The present invention concerns a method of determining the contour of a depression in the thin-layer region of a solid substrate. The method comprises generating a beam of ions from a starting substance converted to either a gas phase or a vapor phase, deflecting the beam to the surface of the substrate, removing defined layers of the surface by ion-beam sputtering, and determining by means of a probe and a downstream detection-and-processing circuit the concentration of the components removed from the surface.
The determination of depression contours is an analytic task of significance to the overall field of surfacing and coating not only in research and development but also in the control of production and fabrication. Layers as thick as single atoms are removed in the Z direction and the concentration in the flow of removed particles or particular surface layer exposed are measured with special probes as the removal progresses. Examples are the distribution of the element boron (B) in silicon (Si) or of aluminum (Al) in gallium arsenide (GaAs). Depression-contour analysis is of particular importance in micro-electronics, where the distribution of the doping element, in single silicon crystals for example, or the composition of interfaces, in gallium-arsenide layers for example, are measured. High depth resolution and sensitivity are significant requisites.
The aforesaid method combines the continuous breakdown of the surface by ion-beam sputtering, ion-bombardment dusting in other words, with the most sensitive and continuous determination of the particular composition of the surface of the components of interest. The surface of the particular solid substrate being analyzed is removed as uniformly as possible with an appropriate ion beam. The rate of removal can be determined empirically and depends with considerable reproducibility on the homogeneity of the beam's current density, on the type of ion and energy, and on the material itself. Inclusions in the material do not generally much affect the rate of removal if at all.

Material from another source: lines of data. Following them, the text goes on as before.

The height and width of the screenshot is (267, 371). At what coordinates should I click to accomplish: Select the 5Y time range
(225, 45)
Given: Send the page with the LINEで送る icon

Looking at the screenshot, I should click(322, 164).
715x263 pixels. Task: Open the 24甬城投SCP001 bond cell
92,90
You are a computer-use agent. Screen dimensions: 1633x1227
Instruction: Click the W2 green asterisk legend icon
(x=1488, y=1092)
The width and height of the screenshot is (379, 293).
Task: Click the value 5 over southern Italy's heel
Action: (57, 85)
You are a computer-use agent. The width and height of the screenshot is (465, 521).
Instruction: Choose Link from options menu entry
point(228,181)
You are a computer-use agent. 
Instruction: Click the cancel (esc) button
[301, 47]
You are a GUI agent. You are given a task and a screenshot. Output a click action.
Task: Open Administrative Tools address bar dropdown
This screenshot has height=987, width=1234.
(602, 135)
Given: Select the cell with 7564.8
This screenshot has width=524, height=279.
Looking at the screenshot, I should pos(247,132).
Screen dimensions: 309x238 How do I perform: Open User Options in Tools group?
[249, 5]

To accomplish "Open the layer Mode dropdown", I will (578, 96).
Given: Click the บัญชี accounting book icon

Uniform removal can be ensured either through the homogeneity of the beam's current density or by scanning the area to be removed with a tightly bundled beam. A primary scanning ion beam erodes the surface. The particular surface composition is then continuously determined inside the resulting crater with a secondary ion mass spectrometer (SIMS). The deep distribution of the individual components can then be determined with the known and common combination of sputtering and SIMS analysis.
State-of-the-art sputtering is carried out with ions of the inert gases, of cesium, or of diatomic oxygen.
Along with actual removal, a surface-sensitive probe will also detect the concentration of interesting components in whatever surface is exposed. The result is a specific concentration c=f(z) of the components in question at every exposed depth z. Depth z can itself be both calculated from the intensity of the beam. From the area density j of the beam, that is, and determined by a concomitant method, specifically by mechanically determining the depth of the crater. The reproducibility and unambiguousness of depth determination are ensured empirically.
Probes appropriate for the present method are also known. The methods employed with such probes can determine the surface concentration of one or more components with sufficient sensitivity. The methods appropriate for such purposes include for example Auger electron spectroscopy, photo-electron spectroscopy, and especially the various types of surface mass spectroscopy. The probe should to the greatest extent possible address only the uppermost layer of atoms. In that event, the depth resolution will be limited only by the uniformity of removal, corresponding to the ion bombardment. The uniformity of solids removal by the particular ion beam employed will accordingly determine the attainable depth resolution f(z) of the overall process if the probe's information depth is assumed as a determinative parameter.
The ionic bombardment not only removes particles from the surface. It also results in intermingling between regions in the vicinity of the surface that the ion beam can enter with a certain probability, a intermingling that is detrimental to the precision of the deep-contour analysis. Assuming that a closed layer of atoms of a foreign element is included to a specific depth z.sub.1 in the solid material, the original and true depth distribution will correspond to a rectangle in the concentration graph c=f(z).
The action (transmission of energy and pulse) of the beam of ions penetrating the surface region will, however, result in such intermingling even before the layer of foreign element has been exposed. This intermingling will diffuse the actual contour detected by the probe. The contour's resolution is accordingly inherently limited, and one object of the present invention is to minimize the intermingling.
The use of ions for the destructive analysis of depression contours is accordingly known. The ions are of the lowest possible energy and the largest possible mass and impact the surface to be removed at the most acute angle possible. If, as is common, the ions are Ar.sup.- ions with an energy E of 1 keV, the angle e of impact will be 70.degree. to ensure the best possible constellation of parameters.
Any additional decrease in bombardment energy E will lead to problems in that their space charges make ion sources very difficult to focus at low energies, limiting the potential for scanning with a narrow beam. Furthermore, since the current densities, and hence the energies available for sputtering per unit of area and time, are all low, it takes much too long to measure a specific depth z.